The light is surreal—a dark, chilly green. Fluorescent tubes are bolted at random intervals across the ceiling, like glowing staples closing up a wound.

Lilly leads me along the wall. We’re trying to be quiet, but if someone’s within a hundred feet of us they heard us clambering down those stairs. I look up at the wall. It’s scrawled with dripping words. Names. Numbers. Some of them are huge. Others form tiny, shaky sentences.

L’enfer, I read under my breath as we hurry past the uneven letters. I am Jacques Renaud.

1775—1795—1885?—1912—2004—2016

Aurélie. Aurélie du Bessancourt.

Forgive me. I cannot find you. I am lost.

I brush my hand along the wall as I run. Some of the words are gouged into the rock, deep.

How long is eternity?

She cannot return to me.

Mon nom est perdu.

The words terminate in an angry mass of blots and splatters.

We reach a pocket of light. A huge, shattered chandelier is lying between the rocks, cables snaking away into the dark. It’s been laid at the feet of a crudely hacked sculpture. At first it looks barely human. On second glance, I think it’s supposed to be a girl. Piles of trinkets and ancient paper are heaped around it and tangled through the prongs of the chandelier.

“It’s like a shrine,” I breathe. Lilly looks up at the disfigured stone face. “Come on,” she says, and pulls me onward. “Come on.”

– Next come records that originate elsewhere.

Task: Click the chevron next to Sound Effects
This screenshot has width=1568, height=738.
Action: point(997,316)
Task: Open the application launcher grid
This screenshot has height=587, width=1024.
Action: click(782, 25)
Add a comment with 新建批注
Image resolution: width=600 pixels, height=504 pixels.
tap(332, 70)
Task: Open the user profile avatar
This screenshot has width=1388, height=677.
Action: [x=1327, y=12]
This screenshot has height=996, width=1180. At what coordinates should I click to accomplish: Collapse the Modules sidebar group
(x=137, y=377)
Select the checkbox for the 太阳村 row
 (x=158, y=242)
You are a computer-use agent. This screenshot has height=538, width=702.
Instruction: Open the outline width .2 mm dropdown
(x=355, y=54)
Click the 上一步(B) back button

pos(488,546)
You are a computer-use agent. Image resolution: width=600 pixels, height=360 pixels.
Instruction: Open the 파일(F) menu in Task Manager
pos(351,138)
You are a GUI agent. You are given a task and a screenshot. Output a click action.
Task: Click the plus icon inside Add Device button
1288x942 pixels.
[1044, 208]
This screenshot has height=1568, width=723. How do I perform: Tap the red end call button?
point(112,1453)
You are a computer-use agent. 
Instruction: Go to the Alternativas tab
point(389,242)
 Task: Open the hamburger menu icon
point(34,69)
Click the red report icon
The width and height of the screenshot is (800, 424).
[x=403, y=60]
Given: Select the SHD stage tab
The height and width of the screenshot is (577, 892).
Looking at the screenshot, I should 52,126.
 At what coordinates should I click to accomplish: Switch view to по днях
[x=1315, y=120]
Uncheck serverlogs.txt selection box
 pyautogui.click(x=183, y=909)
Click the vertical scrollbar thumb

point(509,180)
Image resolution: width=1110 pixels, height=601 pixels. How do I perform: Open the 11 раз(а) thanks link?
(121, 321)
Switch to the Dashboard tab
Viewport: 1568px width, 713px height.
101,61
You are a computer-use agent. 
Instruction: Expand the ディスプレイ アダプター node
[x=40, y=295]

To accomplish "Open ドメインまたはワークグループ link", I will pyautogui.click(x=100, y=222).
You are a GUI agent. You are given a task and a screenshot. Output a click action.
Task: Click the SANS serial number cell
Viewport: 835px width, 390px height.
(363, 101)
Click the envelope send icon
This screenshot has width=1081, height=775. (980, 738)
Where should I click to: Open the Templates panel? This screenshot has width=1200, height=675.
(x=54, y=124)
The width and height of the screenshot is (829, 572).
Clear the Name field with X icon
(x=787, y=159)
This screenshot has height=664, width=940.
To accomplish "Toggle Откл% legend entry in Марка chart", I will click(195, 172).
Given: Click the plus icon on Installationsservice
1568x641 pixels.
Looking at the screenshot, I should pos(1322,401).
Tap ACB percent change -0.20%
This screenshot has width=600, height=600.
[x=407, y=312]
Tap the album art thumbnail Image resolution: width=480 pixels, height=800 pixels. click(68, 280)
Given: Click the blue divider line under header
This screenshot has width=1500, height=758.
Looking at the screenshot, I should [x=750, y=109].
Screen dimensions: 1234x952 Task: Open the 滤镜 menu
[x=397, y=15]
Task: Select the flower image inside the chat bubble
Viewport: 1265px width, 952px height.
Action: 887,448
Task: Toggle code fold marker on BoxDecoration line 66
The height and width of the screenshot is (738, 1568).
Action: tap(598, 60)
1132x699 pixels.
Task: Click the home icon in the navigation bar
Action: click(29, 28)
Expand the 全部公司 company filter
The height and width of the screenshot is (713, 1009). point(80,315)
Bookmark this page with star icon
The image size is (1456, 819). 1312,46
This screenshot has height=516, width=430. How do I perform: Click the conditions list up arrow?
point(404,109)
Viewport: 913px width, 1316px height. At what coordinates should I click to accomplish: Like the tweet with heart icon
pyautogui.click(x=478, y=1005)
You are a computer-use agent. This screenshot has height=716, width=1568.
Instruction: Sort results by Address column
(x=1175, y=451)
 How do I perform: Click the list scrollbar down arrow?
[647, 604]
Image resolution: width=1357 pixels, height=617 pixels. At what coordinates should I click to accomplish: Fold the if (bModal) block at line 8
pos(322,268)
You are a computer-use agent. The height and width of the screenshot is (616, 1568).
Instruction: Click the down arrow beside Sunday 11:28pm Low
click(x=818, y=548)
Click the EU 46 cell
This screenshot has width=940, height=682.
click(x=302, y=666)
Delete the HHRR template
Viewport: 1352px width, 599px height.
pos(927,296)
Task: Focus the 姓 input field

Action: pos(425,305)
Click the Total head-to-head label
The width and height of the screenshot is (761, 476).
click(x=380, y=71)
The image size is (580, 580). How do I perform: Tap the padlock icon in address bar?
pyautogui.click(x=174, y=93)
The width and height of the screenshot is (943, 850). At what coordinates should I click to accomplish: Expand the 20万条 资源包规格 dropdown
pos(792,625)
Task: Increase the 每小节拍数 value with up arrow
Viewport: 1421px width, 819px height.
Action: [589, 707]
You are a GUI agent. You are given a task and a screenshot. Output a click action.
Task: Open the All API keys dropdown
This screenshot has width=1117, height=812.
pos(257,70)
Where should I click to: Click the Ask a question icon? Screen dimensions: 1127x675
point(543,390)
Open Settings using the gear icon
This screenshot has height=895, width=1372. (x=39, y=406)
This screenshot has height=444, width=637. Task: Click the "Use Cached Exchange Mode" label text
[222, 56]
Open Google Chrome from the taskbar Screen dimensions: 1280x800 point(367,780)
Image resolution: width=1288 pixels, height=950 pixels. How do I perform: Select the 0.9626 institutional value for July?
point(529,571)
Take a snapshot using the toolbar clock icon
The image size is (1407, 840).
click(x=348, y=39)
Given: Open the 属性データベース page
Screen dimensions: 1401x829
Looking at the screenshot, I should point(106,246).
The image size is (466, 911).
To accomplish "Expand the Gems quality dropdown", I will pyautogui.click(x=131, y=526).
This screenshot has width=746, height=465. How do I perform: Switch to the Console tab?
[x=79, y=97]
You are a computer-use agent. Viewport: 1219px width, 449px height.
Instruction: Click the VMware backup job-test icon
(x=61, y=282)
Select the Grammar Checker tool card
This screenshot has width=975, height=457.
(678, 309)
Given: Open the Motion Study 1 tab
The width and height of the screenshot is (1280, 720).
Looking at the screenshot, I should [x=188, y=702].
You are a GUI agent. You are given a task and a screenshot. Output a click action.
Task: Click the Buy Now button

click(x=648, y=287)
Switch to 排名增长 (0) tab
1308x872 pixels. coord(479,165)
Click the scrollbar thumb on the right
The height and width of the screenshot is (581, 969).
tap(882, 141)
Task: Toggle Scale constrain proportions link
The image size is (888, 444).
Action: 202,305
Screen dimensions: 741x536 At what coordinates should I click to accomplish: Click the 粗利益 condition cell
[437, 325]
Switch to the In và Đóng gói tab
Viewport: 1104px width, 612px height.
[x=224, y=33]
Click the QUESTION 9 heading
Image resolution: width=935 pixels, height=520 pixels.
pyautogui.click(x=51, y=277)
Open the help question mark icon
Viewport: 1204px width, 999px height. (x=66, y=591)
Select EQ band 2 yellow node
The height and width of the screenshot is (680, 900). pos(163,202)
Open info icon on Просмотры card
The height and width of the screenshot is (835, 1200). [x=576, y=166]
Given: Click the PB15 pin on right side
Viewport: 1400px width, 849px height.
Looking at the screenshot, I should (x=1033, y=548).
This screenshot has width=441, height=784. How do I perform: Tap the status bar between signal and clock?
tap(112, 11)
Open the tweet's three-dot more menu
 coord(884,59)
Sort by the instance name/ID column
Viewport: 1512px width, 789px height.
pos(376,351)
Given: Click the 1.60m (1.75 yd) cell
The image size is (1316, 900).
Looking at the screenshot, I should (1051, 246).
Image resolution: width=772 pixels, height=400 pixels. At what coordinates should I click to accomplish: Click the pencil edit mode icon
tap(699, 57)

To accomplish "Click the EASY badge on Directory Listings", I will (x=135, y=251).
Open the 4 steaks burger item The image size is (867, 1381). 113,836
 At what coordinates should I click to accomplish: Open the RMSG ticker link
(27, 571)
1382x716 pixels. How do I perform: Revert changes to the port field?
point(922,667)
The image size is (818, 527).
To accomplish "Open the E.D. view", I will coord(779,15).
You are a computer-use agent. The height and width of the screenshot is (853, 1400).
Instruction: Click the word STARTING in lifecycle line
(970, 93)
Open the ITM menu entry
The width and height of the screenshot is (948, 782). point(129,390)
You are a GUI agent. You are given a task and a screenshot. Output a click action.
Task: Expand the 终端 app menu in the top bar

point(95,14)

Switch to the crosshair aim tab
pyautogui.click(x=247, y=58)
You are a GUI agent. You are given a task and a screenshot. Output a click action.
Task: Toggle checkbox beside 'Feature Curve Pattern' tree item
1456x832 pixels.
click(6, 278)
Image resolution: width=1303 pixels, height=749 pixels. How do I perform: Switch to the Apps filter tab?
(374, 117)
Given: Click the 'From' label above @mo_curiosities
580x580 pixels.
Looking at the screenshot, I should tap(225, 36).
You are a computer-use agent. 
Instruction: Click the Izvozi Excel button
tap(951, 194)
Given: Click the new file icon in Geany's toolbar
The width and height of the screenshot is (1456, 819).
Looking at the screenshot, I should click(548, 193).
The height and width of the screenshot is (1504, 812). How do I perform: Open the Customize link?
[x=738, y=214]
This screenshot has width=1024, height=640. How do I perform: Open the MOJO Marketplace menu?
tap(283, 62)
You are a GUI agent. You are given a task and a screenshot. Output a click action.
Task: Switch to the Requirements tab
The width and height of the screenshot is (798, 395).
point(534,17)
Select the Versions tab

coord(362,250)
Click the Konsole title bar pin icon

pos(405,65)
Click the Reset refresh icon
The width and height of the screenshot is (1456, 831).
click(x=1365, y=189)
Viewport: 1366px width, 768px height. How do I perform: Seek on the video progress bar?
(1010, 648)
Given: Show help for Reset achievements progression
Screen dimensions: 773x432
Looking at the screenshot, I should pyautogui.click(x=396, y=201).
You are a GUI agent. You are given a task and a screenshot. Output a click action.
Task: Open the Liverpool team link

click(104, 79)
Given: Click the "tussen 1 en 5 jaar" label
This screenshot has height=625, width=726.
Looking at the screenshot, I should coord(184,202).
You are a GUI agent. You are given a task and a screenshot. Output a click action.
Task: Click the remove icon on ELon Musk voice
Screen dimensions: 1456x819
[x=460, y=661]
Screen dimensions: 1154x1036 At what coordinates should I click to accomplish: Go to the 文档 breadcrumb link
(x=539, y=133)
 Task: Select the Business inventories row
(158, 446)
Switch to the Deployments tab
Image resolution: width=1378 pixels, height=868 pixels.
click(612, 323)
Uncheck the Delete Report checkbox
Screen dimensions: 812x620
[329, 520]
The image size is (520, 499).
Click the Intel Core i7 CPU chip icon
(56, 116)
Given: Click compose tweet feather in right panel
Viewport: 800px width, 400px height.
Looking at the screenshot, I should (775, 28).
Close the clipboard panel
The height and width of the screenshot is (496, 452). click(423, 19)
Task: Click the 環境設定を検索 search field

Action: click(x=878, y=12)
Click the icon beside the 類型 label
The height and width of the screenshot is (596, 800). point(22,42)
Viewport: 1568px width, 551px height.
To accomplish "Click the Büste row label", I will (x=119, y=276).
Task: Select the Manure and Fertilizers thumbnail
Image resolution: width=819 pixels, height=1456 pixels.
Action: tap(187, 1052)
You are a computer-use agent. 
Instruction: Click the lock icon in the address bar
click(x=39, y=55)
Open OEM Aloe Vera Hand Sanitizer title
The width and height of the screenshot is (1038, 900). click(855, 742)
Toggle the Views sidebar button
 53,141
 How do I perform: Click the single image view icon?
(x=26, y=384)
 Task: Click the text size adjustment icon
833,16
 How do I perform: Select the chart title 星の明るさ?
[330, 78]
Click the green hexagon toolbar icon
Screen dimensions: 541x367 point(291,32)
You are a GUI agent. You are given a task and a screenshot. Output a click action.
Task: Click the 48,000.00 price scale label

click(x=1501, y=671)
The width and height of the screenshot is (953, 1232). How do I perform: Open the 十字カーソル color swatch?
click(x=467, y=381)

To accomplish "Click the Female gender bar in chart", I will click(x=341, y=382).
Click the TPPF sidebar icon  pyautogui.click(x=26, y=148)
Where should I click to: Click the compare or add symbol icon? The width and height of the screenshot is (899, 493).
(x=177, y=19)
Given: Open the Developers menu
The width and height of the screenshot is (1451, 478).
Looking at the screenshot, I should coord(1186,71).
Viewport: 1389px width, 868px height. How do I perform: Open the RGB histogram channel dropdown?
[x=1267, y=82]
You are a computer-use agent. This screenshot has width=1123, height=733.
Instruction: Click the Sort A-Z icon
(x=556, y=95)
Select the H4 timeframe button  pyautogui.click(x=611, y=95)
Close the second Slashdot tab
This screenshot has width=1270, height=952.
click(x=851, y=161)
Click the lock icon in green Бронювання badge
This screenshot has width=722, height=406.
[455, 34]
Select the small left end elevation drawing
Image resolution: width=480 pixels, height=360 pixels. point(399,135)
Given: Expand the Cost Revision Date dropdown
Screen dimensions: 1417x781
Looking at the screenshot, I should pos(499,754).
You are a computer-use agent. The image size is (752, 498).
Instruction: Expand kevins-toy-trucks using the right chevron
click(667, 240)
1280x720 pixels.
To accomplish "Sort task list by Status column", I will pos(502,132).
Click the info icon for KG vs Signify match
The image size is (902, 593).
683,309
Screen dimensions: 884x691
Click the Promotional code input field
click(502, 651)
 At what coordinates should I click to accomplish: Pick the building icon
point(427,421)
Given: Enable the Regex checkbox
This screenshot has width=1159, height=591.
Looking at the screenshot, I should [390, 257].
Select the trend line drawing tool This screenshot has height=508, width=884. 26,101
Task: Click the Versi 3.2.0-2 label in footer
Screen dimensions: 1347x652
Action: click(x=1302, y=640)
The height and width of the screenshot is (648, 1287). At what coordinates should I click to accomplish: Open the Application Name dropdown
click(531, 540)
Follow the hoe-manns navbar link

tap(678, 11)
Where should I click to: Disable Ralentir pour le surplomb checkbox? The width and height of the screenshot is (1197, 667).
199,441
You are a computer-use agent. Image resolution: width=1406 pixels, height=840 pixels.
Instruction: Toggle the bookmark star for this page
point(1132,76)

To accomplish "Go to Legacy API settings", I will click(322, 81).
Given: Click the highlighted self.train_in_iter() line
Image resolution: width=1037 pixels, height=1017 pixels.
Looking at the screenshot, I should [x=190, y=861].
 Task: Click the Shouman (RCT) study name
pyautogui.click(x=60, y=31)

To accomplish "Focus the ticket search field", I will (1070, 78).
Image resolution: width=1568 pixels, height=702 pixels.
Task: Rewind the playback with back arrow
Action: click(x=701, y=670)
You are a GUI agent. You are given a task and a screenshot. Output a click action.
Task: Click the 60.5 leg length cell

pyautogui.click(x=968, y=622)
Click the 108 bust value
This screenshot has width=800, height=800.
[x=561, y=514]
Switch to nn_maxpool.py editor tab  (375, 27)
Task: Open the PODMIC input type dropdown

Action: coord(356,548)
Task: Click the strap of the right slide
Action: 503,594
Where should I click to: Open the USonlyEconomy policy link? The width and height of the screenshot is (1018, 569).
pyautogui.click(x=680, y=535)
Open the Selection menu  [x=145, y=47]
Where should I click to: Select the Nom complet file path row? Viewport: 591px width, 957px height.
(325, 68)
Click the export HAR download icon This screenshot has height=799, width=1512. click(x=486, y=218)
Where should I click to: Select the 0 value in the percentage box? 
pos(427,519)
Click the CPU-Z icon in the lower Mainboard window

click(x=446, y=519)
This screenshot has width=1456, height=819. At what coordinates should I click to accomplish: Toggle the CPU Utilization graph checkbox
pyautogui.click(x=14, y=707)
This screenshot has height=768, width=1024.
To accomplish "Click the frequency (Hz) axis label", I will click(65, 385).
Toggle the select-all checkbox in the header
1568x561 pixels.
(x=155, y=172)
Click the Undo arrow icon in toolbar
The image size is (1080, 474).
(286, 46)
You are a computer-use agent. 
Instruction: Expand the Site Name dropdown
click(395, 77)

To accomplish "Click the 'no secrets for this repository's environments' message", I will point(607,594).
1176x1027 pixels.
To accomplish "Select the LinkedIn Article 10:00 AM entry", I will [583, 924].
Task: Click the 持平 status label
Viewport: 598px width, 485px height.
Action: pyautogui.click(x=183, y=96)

We’re coming up on something. At first it looks like Stonehenge, looming out of the dark, and now like a circle of ancient telephone booths, and now I see that it’s a series of tanks, glass and heavy, bolted frames, standing end up in the center of this enormous space.

They aren’t empty.

Lilly tries to pull me past them. I shrug her off.

“Wait.” The water behind the thick glass is cloudy, yellow-blue. A figure is floating inside. My throat closes.

It’s indistinct, drifting. Closer. Now farther. A finger. A hand––

A face slides forward through the murky fluid.

For a second I think it’s Jules. It’s got his black hair, the same narrow face and pointed chin. But it’s not Jules. It’s someone his age, a kid with a fuller mouth and muscled arms, and he’s wearing a button-down shirt, wide seventies pants. He’s suspended in the water, eyes closed. Definitely, inarguably dead.

“I don’t know what those are,” Lilly mumbles. She’s watching me, not the tanks. She won’t look at the tanks. “We need to go, Anouk.”

I wrap my soaking arms around me. Start walking again, moving past the circle of tanks. I catch glimpses of a boy in knee breeches. A thin, dark-haired girl in a nineteenth-century gown. Her petticoats are floating around her. There’s a black cavity in the back of her neck.

“It’s everyone they’ve killed,” I whisper. “All the people they got rid of to stay alive. It’s their own grandchildren and great-grandchildren.”

Lilly stares at me. One of the bodies floats against the glass with a thunk, wispy hair drifting around its head like spun gold. Eyes closed. Blue lips. It could be Lilly’s twin.

These are our ancestors. I wonder if my biological mom is here, or my dad, whichever one was a Bessancourt. I wonder if they were dragged down here like we were, if they ever got the chance to fight, how long they lasted. Or if they just never woke up.

Lilly grabs my arm. We stumble on.

“Look,” Lilly says, and up ahead I see something. To the left, close to another bubble of light: two slumped shapes solidifying out of the dark.